Open related InvestorTrip pages before treating this topic as a final decision.

FAQ

Which commodity CFDs does Hantec Markets offer?

This page does not confirm the current instrument list. Commodity CFD ranges differ between a broker's regulated entities and change over time. Check the contract specifications on Hantec Markets' official website for your country to see which metals, energies or other commodities are listed today.

Do commodity CFDs expire, or can I hold them indefinitely?

It depends on the instrument. Futures-based commodity CFDs may expire or roll to the next contract with an adjustment, while spot-style instruments usually stay open with daily financing charges.

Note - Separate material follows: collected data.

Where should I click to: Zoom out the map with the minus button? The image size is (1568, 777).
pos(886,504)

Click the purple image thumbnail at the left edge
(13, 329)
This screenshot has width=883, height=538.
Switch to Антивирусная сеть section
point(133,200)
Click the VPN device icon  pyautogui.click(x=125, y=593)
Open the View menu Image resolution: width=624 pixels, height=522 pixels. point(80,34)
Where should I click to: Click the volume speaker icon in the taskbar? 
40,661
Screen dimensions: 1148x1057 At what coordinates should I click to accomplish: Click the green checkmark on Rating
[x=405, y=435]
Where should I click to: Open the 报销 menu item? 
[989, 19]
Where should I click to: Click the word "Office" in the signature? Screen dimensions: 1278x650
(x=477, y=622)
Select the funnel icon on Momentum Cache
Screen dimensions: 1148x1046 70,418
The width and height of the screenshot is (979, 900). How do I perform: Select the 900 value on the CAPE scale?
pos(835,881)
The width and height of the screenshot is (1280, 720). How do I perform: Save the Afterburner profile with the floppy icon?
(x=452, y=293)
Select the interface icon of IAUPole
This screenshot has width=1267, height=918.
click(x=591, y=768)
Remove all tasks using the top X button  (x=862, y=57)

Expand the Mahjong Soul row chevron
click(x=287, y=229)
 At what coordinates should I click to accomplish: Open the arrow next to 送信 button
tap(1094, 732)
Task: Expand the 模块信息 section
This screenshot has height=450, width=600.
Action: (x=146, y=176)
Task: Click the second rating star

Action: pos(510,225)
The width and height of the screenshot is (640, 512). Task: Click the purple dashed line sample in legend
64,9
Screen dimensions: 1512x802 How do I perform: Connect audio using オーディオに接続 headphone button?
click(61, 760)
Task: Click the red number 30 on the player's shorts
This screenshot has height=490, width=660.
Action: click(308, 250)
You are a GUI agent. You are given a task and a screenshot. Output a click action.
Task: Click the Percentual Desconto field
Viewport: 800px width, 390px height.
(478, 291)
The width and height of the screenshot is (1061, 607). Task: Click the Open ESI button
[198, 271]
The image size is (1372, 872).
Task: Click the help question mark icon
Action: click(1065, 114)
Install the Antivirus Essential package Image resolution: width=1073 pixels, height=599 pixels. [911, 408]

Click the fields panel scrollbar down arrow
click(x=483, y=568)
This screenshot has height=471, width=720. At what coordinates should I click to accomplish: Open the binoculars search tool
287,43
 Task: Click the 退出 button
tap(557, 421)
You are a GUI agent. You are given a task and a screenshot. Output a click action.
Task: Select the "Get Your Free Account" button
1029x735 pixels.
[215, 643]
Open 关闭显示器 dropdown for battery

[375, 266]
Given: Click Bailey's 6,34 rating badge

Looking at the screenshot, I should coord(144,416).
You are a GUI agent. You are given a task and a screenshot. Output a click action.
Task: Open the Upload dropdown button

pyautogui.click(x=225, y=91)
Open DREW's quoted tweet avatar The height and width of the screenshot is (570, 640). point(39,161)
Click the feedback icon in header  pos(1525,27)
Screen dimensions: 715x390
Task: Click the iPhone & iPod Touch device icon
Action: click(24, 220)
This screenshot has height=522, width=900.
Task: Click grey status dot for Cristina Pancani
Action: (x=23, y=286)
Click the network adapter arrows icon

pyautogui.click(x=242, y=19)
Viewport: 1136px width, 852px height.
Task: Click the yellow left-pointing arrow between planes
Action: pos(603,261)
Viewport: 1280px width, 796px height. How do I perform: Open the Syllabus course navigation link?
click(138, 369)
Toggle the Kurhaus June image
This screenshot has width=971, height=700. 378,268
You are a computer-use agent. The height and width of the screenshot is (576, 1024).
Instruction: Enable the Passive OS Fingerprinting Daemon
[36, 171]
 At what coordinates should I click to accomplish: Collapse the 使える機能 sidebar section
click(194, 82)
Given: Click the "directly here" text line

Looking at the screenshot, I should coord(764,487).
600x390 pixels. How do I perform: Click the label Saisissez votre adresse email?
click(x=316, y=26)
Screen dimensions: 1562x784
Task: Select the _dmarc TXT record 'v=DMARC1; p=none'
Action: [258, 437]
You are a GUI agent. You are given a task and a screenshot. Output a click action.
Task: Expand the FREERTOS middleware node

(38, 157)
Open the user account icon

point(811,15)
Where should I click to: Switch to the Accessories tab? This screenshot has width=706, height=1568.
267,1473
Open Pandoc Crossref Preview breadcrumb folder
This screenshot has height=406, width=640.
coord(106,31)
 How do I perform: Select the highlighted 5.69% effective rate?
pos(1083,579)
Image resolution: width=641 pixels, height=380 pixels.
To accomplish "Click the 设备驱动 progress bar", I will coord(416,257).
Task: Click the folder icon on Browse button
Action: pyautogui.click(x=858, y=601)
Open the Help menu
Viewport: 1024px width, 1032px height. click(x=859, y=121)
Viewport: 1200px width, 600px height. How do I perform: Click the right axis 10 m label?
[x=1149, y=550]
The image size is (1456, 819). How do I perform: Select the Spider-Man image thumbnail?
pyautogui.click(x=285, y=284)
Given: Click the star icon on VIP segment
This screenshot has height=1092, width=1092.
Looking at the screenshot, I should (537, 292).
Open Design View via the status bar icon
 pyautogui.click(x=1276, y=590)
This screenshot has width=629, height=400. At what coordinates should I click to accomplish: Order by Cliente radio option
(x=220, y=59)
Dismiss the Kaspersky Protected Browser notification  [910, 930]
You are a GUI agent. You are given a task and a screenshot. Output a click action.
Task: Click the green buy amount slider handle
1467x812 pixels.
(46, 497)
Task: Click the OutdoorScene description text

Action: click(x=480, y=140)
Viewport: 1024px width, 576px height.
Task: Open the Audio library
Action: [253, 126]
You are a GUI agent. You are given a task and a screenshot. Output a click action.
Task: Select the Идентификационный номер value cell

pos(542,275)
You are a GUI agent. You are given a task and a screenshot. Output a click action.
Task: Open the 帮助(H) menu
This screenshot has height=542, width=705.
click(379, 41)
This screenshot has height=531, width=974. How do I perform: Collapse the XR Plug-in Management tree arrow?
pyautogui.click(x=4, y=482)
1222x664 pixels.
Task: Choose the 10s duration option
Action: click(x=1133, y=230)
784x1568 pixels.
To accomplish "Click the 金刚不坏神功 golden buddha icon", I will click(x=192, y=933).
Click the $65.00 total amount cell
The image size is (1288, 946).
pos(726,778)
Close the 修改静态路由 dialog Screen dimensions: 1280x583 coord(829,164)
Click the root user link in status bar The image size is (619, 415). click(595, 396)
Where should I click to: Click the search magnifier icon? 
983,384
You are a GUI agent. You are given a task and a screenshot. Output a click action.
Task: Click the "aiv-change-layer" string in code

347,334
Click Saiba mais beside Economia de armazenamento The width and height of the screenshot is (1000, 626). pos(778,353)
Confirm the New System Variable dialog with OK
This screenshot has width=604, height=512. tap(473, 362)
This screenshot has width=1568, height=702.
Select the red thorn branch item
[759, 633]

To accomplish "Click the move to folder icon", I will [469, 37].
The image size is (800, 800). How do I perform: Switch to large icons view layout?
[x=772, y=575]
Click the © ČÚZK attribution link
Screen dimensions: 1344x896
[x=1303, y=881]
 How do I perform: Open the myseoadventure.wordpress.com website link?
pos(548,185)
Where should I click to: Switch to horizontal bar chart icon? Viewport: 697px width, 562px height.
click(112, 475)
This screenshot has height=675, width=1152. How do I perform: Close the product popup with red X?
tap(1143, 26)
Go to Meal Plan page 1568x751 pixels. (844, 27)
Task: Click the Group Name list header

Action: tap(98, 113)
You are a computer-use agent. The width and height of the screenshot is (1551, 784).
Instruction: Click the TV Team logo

Verify how each instrument is structured in the broker's current specifications.

What margin applies to commodity CFDs at Hantec Markets?

Margin requirements depend on the regulator overseeing your account entity, your client classification and the specific commodity. Requirements can also rise during volatile periods. Confirm the current per-instrument margin rate in Hantec Markets' official documents before sizing any position.